New Learning Rule for HTM Synapses

dmac · June 8, 2023, 11:27pm

The Old Model

To refresh your memory: HTM synapses learn with following rules:

if dendritic_segment_is_active:
    if axon_is_active:
        permanence += increment    // Potentiate the synapse
    else:
        permanence -= decrement    // Depress the synapse

synapse_is_connected = (permanence >= 0.5)

The permanence variable is essentially an up/down counter.

New Parameters

First replace the parameters increment and decrement with:

The incidence_rate which is the decrement / increment
The learning_period which is 1 / increment

I feel that these new parameter are much more intuitive to work with and think about. The incidence rate is a measurement of how often a presynapse needs to correctly predict the postsynaptic activity in order to maintain the synapse. The learning period is a measurement of how many samples of data it can learn on before the permanences saturate.

The New Model

Redefine the permanence variable to measure the incidence rate of each synapse, using an exponential moving average. The new model is:

alpha = 1 - e ^ (-1/learning_period)
permanence += alpha * (bool(axon_is_active) - permanence)

synapse_is_connected = (permanence >= incidence_rate)

I’ve tested both models and they both work. The new model is inexpensive to compute and theoretically sound. Exponential moving averages are better than up/down counters.

thanh-binh.to · June 9, 2023, 6:25am

@dmac thanks for sharing!

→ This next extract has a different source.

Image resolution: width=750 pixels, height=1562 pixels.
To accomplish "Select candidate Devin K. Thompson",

Do you have any Performances comparison?

dmac · June 14, 2023, 2:58pm

Another interesting bit of analysis:

The “increment / decrement” is the maximum number of different patterns that the dendrite can recognize.

JarvisGoBrr · June 14, 2023, 6:54pm

I wonder if it works with lower precision datatypes.

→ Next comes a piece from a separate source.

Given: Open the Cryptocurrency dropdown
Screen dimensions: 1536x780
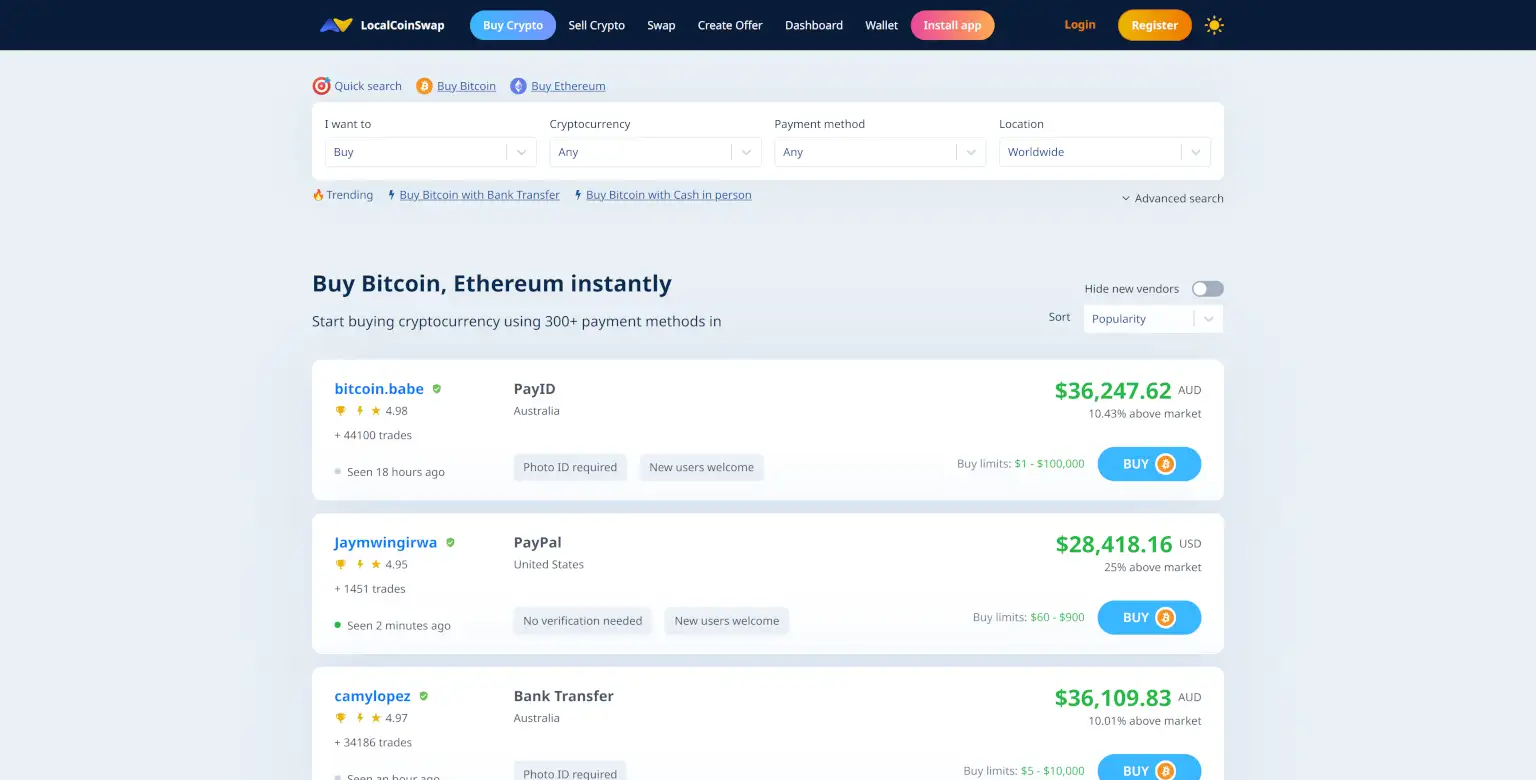Looking at the screenshot, I should 655,152.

I have recently gotten used to working with 8bit synapses and they seem to work just as well as 32 bit floats, and I’m still tring to find a good way to make 2-bit synapses work with no performance loss.

thanh-binh.to · June 22, 2023, 12:20pm

I have just implemented your new learning rules in Connections() class of htm.core

void adaptSegment(const Segment segment, const SDR &inputs, const Permanence increment, const Permanence unusedPerm = 0, const bool pruneZeroSynapses = false, const UInt segmentThreshold = 0)
  {
    // use new learning mode here
    const auto learningPeriod = 1 / increment;
    const auto incidenceRate  = htm::minPermanence + htm::Epsilon;
    const Permanence alpha    = 1 -std::exp(-1 / learningPeriod);
    const auto &inputArray    = inputs.getDense();

    if( timeseries_ )
    {
      previousUpdates_.resize( synapses_.size(), minPermanence );
      currentUpdates_.resize(  synapses_.size(), minPermanence );
    }

    vector<Synapse> destroyLater; destroyLater.reserve(numSynapses(segment));
    for (const auto synapse: synapsesForSegment(segment))
    {
      const SynapseData &synapseData = dataForSynapse(synapse);

      Permanence newPermanence = (1 - alpha) * synapseData.permanence + alpha * inputArray[synapseData.presynapticCell];

      //prune permanences that reached zero
      if (pruneZeroSynapses and newPermanence < incidenceRate)
      {
        // new value will disconnect the synapse
        destroyLater.push_back(synapse);
        prunedSyns_++; //for statistics
        continue;
      }

      //update synapse, but for TS only if changed
      if(timeseries_)
      {
        auto update = newPermanence - synapseData.permanence;
        if( update != previousUpdates_[synapse] ) updateSynapsePermanence(synapse, newPermanence);
        currentUpdates_[ synapse ] = update;
      } 
      else
        updateSynapsePermanence(synapse, newPermanence);
    }

    //destroy synapses accumulated for pruning
    for (const auto pruneSyn : destroyLater) destroySynapse(pruneSyn);

    //destroy segment if it has too few synapses left -> will never be able to connect again
#ifdef NTA_ASSERTIONS_ON
    if(segmentThreshold > 0) 
      NTA_ASSERT(pruneZeroSynapses) << "Setting segmentThreshold only makes sense when pruneZeroSynapses is allowed.";
    
#endif
    if(pruneZeroSynapses and synapsesForSegment(segment).size() < segmentThreshold)
    { 
      destroySegment(segment);
      prunedSegs_++; //statistics
    }
  };

and tested for predicting a simple sinus with new parameters:
learning_period = 1 / incrementPerm; incrementPerm =0.1, 0.2, 0.5
incidence_rate = standard min permanence
Unfortunately, the prediction results are worse than the original one.
Do I miss somethings from your idea/implementation?
Thanks

dmac · June 22, 2023, 2:56pm

This is incorrect. The incidence_rate should be the permanence “decr / incr”.
Typically it should be pretty small but greater than zero, like 0.1 or 0.05.
If you’ve set it to 0.5 then it’s way too high!

HTH

dmac · June 22, 2023, 3:08pm

      //prune permanences that reached zero
      if (pruneZeroSynapses and newPermanence < incidenceRate)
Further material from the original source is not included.